Bild: Zu Besuch bei hängen gebliebenen Hippies auf Ibiza: eigentlich Stoff fü…
Bremen taz | Das Kino ist auch dazu da, uns Sehnsuchtsorte zu zeigen. Und
weil es heute nicht mehr selbstverständlich ist, dass wir reisen können,
wohin es uns beliebt, wird diese Qualität des Films wieder verführerischer.
In diesem Sinne ist Tini Lazar mit ihrem Regiedebüt „Eivissa“ ein Film für
unsere Zeit gelungen. Denn die Hauptrolle spielt die spanische Insel Ibiza
– deren katalanischer Name eben Eivissa ist. Die Filmemacherin hat sich
selber so in den Ort verliebt, dass ihr Werk manchmal aus den Fugen gerät,
weil sie viel lieber mit der Kamera über die Insel flanierte, als ihre
eigene Dramaturgie durchzusetzen.
Aber das ist auch gut so, denn die Geschichte von der deutschen
Geschäftsfrau, die von Hamburg nach Ibiza fliegt, um in ein paar Tagen eine
Erbschaftsangelegenheit zu regeln, dann aber dort hängen bleibt und immer
lockerer wird, ist alles andere als ein origineller Einfall. Das hat Tini
Lazar wohl auch bald selber gemerkt, denn sie ließ ihren Erzählstrang so
entspannt durchhängen, dass sie möglichst viele ihrer Impressionen von der
Insel in den Film hineinpacken und so das dortige Lebensgefühl intensiv und
sinnlich einfangen konnte.
Vor allem die alten Hippies haben es ihr angetan. Ihr Film ist gefüllt mit
diesen komischen Heiligen, die zum Teil schon in den 1970er-Jahren in das
damalige Hippieparadies gefahren sind und seitdem dort blieben.
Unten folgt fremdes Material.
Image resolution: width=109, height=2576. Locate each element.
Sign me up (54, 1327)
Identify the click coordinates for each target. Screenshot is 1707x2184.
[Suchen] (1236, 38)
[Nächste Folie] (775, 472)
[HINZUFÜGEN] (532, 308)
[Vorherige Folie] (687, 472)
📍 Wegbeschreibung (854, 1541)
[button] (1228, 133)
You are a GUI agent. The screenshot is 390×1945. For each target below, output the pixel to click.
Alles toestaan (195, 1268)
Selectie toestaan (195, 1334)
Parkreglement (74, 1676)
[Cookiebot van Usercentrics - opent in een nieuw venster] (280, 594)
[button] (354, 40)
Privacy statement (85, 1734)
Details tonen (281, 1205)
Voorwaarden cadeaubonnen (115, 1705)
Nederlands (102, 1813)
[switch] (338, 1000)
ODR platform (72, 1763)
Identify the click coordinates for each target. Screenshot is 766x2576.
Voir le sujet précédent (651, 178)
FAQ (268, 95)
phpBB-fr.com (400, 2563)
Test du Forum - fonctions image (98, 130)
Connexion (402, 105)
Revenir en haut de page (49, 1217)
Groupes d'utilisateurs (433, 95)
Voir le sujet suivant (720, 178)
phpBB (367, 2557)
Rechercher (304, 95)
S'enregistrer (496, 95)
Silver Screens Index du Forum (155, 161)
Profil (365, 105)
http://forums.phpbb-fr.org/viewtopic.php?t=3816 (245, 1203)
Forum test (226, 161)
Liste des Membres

Heute leben
einige von ihnen immer noch in Höhlen und Tini Lazar hatte offensichtlich
am meisten Freude daran, diese Originale zu interviewen.
Der Filmlogik folgend lässt sie ihre Hamburger Protagonistin diese
Ibizaner*innen besuchen, weil sie auf dem Grundstück leben, das ihr Vater
ihr vererbt hat. Und in den kurzen eingeübten Passagen der Dialoge loben
sie dann auch, eher unbeholfen, ihren fiktiven Vermieter. Doch diese
Scharade wird mit einem Augenzwinkern inszeniert, und es bringt die
Geschichte auch um nichts voran, wenn eine majestätisch gealterte Dame in
bunten, selbstgeschneiderten Klamotten aus ihrem eigenen, wirklichen Leben
erzählt, dass sie früher Geschäftsführerin bei Gucci war.
Da steckt das Material für einen interessanten Dokumentarfilm über den
Mikrokosmos Ibiza in „Eivissa“, und Tini Lazar erzählt dann auch in einem
Telefoninterview davon, wie sehr es geschmerzt habe, viele von diesen
Aufnahmen aus dem Film herausschneiden zu müssen.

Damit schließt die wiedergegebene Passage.